→ **WHAT NEEDS TO BE DONE**
Copy all entries exactly, and wherever an entry holds a picture, leave that picture out.

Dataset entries
== Segment start ==

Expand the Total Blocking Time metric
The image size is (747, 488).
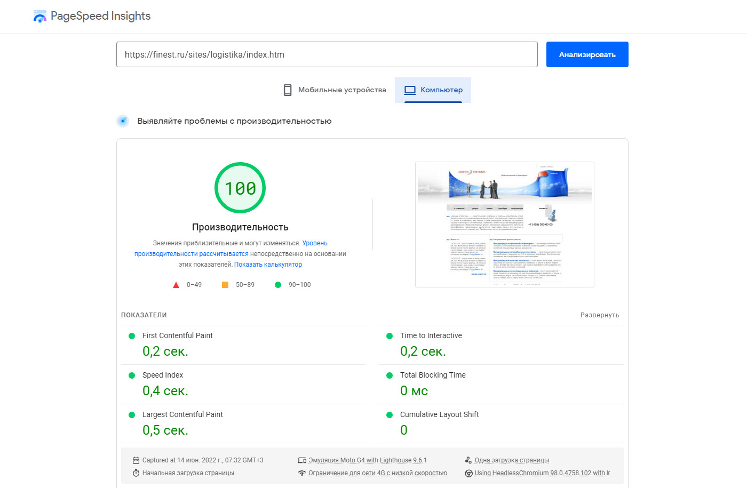coord(433,375)
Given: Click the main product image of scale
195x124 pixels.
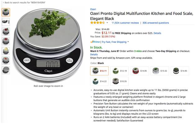Looking at the screenshot, I should click(x=48, y=46).
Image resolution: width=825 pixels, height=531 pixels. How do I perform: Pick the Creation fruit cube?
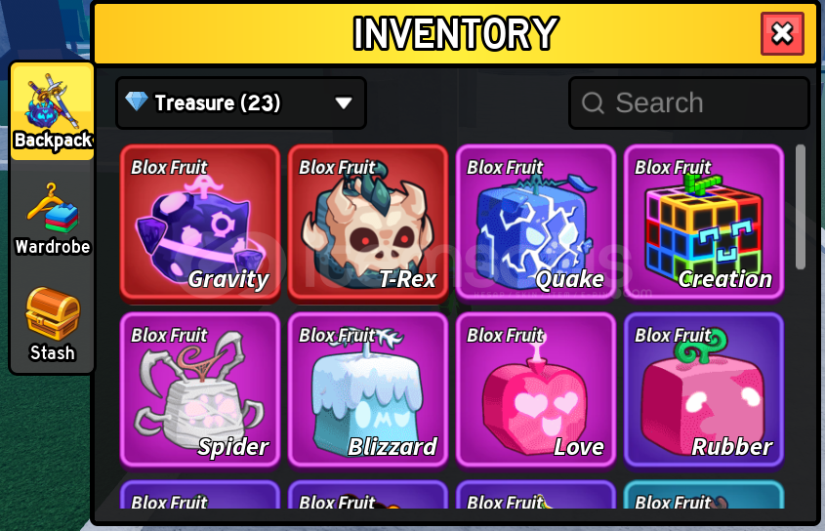click(x=704, y=224)
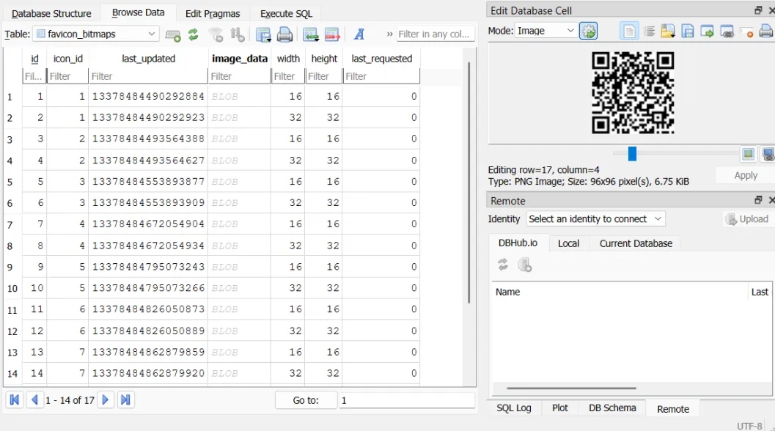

== Segment end ==

→ **RESULT FOR THIS TASK**
Expand the Total Blocking Time metric
The image size is (747, 488).
coord(433,375)
Given: Click the main product image of scale
195x124 pixels.
Looking at the screenshot, I should click(x=48, y=46).
Image resolution: width=825 pixels, height=531 pixels. How do I perform: Pick the Creation fruit cube?
click(x=704, y=224)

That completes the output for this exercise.